The Courts can determine whether or not a subject is an investments contract by use of The Howey Test which got its name in 1946 from a Spirited farmer who owned and maintained agricultural property called “Howeys In The Hills”.

Howey went to bat against The Supreme Court when he wanted the right to sell pieces of his land in a profit promising business plan that he had already been operating.  He lost the battle when he failed the test that was subsequently named after him.

The Howey Test says if these 4 bullet points are true, then yes, it is an investment contract and thus, needs to be registered as a security with the SEC and follow guidelines set by the SEC.

You might be looking at a security that falls within the boundaries of the securities laws if…

  • There is an investment of money
  • It is in a common enterprise
  • There is an expectation of profits
  • Profits are derived from the efforts of others

How does Howey change the current ICO craze? 

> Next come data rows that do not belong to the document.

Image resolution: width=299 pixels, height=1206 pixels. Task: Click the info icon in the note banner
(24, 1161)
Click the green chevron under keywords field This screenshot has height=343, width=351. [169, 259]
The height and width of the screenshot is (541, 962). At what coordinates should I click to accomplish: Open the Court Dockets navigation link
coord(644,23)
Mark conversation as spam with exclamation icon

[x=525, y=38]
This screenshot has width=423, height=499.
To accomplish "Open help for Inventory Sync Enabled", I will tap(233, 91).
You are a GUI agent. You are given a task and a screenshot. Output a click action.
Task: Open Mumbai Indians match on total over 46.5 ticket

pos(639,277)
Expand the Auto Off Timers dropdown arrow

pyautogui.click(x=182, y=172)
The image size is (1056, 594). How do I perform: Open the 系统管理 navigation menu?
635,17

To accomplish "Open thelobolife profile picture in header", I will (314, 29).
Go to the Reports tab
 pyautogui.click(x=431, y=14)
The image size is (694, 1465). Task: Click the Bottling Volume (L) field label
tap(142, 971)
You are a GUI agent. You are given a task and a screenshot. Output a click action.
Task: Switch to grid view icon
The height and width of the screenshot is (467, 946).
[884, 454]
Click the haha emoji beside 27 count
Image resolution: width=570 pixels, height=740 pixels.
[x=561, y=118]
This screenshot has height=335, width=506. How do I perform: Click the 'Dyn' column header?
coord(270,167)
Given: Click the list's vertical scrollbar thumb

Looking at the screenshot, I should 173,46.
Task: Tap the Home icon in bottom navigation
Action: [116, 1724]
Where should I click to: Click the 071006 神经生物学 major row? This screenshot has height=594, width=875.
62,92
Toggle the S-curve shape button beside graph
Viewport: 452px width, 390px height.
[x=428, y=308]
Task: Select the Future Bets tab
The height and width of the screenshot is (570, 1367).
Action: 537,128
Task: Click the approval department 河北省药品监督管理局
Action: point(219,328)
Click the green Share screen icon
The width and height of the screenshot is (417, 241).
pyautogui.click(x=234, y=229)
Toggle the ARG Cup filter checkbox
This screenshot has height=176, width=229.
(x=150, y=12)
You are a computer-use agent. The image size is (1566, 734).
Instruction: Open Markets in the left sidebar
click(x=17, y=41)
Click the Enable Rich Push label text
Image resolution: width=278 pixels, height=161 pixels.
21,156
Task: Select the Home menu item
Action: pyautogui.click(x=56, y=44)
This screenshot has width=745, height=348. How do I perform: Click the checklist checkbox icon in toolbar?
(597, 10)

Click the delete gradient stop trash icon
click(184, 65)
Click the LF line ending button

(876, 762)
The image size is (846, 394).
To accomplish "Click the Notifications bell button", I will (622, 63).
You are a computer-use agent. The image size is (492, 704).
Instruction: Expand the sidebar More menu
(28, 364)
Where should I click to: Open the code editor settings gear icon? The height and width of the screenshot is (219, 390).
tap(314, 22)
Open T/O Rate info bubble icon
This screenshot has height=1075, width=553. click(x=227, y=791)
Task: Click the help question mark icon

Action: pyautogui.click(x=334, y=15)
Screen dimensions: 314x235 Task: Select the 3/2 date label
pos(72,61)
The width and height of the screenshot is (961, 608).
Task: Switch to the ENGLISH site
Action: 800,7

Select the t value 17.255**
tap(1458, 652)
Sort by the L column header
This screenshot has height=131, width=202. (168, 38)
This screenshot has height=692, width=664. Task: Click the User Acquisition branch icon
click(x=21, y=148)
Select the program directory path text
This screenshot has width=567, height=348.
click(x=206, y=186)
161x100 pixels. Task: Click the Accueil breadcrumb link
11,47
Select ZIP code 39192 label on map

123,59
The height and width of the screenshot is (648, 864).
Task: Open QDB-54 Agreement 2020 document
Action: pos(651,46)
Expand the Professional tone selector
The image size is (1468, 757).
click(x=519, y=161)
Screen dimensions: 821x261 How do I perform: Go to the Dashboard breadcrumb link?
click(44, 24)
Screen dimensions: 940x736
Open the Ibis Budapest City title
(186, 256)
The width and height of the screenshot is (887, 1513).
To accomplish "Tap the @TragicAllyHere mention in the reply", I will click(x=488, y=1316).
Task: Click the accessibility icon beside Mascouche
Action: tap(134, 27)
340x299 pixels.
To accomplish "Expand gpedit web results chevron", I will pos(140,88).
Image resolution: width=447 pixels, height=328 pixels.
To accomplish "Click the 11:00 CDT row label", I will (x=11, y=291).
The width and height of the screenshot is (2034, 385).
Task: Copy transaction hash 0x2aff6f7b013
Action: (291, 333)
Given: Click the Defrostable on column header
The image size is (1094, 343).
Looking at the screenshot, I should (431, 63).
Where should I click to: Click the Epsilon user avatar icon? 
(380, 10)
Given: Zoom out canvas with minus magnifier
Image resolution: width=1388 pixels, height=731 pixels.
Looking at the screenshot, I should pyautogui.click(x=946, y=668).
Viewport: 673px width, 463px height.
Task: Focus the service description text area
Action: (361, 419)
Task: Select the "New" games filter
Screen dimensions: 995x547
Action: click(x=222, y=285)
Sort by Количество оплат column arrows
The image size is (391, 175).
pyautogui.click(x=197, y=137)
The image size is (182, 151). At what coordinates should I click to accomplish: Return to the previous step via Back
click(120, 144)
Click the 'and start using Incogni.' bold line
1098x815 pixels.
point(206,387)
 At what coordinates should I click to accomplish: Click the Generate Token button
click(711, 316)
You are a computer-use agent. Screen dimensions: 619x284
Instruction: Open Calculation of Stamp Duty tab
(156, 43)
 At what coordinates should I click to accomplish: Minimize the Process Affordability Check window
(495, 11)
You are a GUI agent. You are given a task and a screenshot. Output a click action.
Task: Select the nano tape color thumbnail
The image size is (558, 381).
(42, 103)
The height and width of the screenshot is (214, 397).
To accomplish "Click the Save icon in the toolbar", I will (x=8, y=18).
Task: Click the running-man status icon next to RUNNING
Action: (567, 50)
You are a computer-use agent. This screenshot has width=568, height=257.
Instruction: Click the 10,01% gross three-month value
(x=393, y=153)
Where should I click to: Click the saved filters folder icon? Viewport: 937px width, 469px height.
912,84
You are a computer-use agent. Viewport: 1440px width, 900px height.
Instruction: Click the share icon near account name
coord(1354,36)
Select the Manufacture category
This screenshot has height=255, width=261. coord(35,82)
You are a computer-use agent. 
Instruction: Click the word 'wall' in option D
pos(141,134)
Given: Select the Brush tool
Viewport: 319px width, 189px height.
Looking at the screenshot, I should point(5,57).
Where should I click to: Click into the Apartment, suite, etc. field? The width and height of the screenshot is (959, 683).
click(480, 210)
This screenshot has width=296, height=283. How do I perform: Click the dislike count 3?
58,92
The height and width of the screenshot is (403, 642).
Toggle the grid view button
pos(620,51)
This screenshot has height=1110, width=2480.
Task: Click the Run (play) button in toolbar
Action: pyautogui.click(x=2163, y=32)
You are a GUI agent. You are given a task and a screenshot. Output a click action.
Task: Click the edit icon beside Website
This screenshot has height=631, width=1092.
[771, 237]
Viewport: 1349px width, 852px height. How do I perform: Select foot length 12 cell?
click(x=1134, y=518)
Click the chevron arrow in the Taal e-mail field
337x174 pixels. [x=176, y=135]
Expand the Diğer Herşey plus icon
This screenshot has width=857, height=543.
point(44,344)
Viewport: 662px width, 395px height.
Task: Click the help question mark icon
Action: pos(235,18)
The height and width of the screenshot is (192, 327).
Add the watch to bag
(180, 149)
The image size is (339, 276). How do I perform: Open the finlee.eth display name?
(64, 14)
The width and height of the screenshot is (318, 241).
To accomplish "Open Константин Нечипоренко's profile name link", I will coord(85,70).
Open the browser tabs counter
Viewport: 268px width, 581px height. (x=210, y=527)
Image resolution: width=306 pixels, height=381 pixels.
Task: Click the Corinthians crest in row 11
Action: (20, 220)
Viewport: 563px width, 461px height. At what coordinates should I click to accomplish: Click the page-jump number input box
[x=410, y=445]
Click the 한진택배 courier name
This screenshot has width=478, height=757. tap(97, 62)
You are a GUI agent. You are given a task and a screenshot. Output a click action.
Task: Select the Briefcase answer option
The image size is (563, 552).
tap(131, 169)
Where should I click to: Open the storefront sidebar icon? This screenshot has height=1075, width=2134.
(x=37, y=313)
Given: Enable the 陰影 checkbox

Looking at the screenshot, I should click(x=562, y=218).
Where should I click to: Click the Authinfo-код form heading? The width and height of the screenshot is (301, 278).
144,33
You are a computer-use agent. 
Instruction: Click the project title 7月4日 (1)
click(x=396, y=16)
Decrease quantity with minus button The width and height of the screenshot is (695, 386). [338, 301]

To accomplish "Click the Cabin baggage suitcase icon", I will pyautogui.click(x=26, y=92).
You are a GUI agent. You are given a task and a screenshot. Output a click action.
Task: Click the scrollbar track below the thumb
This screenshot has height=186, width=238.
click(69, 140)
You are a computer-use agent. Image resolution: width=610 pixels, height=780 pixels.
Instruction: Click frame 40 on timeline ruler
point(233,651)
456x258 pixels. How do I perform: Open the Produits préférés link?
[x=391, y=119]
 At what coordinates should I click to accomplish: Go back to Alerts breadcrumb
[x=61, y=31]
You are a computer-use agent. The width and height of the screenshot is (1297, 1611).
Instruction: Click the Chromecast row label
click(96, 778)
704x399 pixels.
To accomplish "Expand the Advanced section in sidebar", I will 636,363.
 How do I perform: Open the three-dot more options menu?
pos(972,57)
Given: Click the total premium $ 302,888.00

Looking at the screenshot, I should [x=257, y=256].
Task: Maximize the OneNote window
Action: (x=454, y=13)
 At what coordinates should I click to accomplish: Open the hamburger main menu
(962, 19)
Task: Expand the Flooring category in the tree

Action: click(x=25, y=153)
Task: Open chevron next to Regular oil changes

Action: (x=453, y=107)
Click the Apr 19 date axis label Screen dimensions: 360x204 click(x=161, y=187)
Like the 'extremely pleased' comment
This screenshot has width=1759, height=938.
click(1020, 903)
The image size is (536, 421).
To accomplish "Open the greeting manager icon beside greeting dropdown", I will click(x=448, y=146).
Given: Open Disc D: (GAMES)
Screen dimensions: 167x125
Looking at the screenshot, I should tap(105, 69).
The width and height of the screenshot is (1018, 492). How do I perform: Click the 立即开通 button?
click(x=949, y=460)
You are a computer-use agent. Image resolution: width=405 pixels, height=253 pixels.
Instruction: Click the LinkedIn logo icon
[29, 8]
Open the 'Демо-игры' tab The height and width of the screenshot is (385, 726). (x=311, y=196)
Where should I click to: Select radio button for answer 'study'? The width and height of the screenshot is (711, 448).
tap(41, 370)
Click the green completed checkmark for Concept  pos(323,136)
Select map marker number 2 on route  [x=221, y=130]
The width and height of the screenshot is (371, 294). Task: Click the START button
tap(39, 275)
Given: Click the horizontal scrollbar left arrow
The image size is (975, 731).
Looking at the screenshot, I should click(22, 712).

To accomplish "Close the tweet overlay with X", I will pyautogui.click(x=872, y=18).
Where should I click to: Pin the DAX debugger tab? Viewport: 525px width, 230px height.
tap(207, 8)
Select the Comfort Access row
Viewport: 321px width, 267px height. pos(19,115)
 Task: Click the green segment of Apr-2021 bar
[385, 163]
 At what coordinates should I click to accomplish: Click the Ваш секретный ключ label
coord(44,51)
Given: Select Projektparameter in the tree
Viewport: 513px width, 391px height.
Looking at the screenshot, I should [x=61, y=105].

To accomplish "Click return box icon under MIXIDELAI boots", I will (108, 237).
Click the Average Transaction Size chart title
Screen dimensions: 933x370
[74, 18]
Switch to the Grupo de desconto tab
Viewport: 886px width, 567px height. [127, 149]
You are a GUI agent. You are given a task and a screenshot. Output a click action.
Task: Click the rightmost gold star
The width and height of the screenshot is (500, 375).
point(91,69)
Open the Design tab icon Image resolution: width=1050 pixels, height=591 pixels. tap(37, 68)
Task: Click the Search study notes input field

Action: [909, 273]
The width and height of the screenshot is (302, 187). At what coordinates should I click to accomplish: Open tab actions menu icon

In the cryptosphere, this SEC awareness and investigation presents a predicament that many will protest.  Conversely, when the SEC crashed the ICO party, it could be viewed as a relief, because as much as it kills the buzz, the under tone of the SEC and it’s ominous threats may thwart the onslaught of scam artists who have been salivating at the opportunities that come from the inexperienced ICO crowd.

Ever since the SEC started to pay attention to ICOs, projects have begun using the Howey test as a way to appease investors and while it is clear that the ICO phenomenon is far from over, the SEC’s latest intervention may help clear the space of scammers and poor-quality projects.

**This is not legal advice, nor is it financial advice. 

Read, research and investigate with the help of your own legal counsel and financial advisors.